Section 2 : Épargne et longueur de l'horizon
décisionnel : les trois modèles fondateurs
Les développements théoriques au cours des
trente dernières années ont conduit à distinguer, à
l'instar de Kessler et Masson (1989), trois modèles successifs de
comportement selon la longueur de l'horizon décisionnel : le
modèle myope à horizon court, le modèle de cycle de vie
à horizon long et borné et le modèle dynastique ou
hypermétrope à horizon infini. Les théories
diffèrent dans la manière dont elles expliquent le comportement
observé du consommateur et dans leurs prédictions suivant les
effets des politiques publiques sur les comportements individuels
d'épargne.
Par exemple l'augmentation des impôts, l'augmentation
des taux d'intérêt nominaux, ou une croissance de l'offre de
monnaie affectent toujours la consommation des ménages selon la
théorie keynésienne, mais les deux autres approches
prédisent que ces politiques ont forcement d'effets sur la consommation
des individus à moins qu'elles s'opèrent de façon
inattendue et imprévisionnelle.
2.1. Le modèle myope keynésien : la
théorie du revenu courant
Le modèle myope fut proposé par Keynes dans la
Théorie générale :
"La loi psychologique fondamentale [...] c'est qu'en
moyenne et la plupart du temps, les hommes tendent à accroître
leur consommation à mesure que le revenu croît, mais non d'une
quantité aussi grande que l'accroissement du revenu" (Keynes, 1936,
chap 8, p. 98).
Keynes, le premier, nourrit le débat sur les
déterminants de l'arbitrage consommation/épargne, en affirmant
que le niveau de chacun est déterminé par le revenu courant. Il
écrit, ainsi, au chapitre VIII, de la Théorie de l'emploi, de
l'intérêt et de la monnaie, " E...] les hommes tendent
à accroître leur consommation à mesure que le revenu
croît, mais non d'une quantité aussi grande que l'accroissement du
revenu ". Il fonde par là même, ce qu'il qualifie de loi
psychologique fondamentale.
La fonction de consommation keynésienne, montre que
l'épargne est une fonction croissante du niveau de revenu. Cela signifie
que pour un revenu nul, l'épargne est négative ; l'agent
désépargne pour financer la consommation incompressible. Keynes
expliquait que le revenu courant était le déterminant le plus
important de l'épargne individuelle et les individus à faible
16
Déterminants de l'épargne domestique dans
l'UEMOA
revenu ne peuvent pas épargner. C'est pourquoi la
fonction d'épargne keynésienne dans sa forme la plus commode est
linéaire avec une propension marginale à épargner
constante. De même, Keynes (d'après Modigliani, 1986)

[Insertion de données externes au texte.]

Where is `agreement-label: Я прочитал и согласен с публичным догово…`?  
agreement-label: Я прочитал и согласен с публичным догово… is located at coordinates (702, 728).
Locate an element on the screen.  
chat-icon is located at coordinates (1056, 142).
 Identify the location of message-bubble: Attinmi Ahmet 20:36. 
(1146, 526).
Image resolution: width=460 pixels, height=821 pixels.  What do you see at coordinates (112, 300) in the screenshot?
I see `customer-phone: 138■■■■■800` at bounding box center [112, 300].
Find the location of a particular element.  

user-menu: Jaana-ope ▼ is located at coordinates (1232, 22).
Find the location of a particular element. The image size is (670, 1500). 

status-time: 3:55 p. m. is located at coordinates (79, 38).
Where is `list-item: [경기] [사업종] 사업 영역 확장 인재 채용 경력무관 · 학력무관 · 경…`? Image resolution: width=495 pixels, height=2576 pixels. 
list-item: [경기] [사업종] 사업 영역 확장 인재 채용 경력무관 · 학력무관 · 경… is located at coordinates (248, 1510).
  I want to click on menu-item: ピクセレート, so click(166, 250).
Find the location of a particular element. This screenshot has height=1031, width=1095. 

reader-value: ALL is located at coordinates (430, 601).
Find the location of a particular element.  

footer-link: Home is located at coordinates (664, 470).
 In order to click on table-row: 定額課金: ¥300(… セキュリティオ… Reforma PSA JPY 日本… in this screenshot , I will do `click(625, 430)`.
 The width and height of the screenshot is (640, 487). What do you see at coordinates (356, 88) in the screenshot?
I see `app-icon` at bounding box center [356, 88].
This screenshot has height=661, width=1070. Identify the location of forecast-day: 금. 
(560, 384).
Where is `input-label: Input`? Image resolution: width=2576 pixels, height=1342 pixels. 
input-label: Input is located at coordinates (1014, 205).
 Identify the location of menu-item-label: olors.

prédisait que la propension moyenne à épargner du
ménage augmenterait lorsque le ménage atteint un niveau de revenu
plus élevé. Le niveau du revenu courant (permanent ou
transitoire) a un impact positif sur le taux d'épargne (Rossi, 1988).
Ce modèle se caractérise par un horizon temporel
court, borné. Confronté à des revenus instables, le
ménage vit au jour le jour et ne prend pas en compte les
événements susceptibles d'intervenir au-delà de cet
horizon. Ses choix de consommation sont guidés par la
nécessité du moment ou par les habitudes, et il n'épargne
pas ou peu, essentiellement pour la transaction ou la précaution. Il vit
sans projet d'accumulation bien défini autre que la préservation
de sa richesse actuelle, éventuellement héritée.